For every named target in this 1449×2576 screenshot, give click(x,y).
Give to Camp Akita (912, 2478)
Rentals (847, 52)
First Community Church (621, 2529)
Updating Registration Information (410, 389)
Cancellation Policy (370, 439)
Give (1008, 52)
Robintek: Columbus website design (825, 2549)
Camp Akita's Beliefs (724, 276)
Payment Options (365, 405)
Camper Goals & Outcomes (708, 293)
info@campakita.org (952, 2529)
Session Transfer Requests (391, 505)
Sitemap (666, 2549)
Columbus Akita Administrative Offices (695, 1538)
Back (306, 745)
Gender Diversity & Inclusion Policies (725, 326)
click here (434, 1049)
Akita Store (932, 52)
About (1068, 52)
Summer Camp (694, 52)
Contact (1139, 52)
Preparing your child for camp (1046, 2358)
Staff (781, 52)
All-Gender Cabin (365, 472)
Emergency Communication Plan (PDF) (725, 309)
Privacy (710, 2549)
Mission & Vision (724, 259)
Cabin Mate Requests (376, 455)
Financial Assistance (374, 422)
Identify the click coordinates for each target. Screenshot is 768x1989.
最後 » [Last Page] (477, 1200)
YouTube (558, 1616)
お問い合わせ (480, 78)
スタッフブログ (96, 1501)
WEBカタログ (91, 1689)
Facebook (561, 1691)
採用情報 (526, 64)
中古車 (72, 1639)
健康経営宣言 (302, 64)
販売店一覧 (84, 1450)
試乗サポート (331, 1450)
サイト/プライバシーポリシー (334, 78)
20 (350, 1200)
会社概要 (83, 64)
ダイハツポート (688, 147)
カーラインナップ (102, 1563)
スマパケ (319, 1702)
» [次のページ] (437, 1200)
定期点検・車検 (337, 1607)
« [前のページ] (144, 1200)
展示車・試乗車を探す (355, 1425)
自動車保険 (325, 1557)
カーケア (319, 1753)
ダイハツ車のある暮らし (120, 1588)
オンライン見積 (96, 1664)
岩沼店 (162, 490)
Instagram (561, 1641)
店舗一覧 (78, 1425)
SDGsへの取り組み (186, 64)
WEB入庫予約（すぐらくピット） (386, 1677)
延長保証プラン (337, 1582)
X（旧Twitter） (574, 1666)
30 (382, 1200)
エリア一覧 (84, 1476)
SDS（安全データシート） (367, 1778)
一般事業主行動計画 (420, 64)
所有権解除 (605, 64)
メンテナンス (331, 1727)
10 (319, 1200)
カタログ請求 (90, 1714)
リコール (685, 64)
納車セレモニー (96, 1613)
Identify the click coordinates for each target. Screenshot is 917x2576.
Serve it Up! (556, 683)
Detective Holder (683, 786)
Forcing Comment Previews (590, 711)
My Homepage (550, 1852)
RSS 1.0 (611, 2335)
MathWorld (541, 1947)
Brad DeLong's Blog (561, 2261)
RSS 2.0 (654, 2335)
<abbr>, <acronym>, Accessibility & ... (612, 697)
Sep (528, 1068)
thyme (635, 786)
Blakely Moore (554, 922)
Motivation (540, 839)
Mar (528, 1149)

● **What to do**: Change "メンテナンス" to "車両点検" in the records from the line with "エリア一覧 (84, 1476)" up to and including the line with "Serve it Up! (556, 683)", and give those lines again with everything else unchanged.

● **Answer for the task**:
エリア一覧 (84, 1476)
SDS（安全データシート） (367, 1778)
一般事業主行動計画 (420, 64)
所有権解除 (605, 64)
車両点検 (331, 1727)
10 (319, 1200)
カタログ請求 (90, 1714)
リコール (685, 64)
納車セレモニー (96, 1613)
Identify the click coordinates for each target. Screenshot is 917x2576.
Serve it Up! (556, 683)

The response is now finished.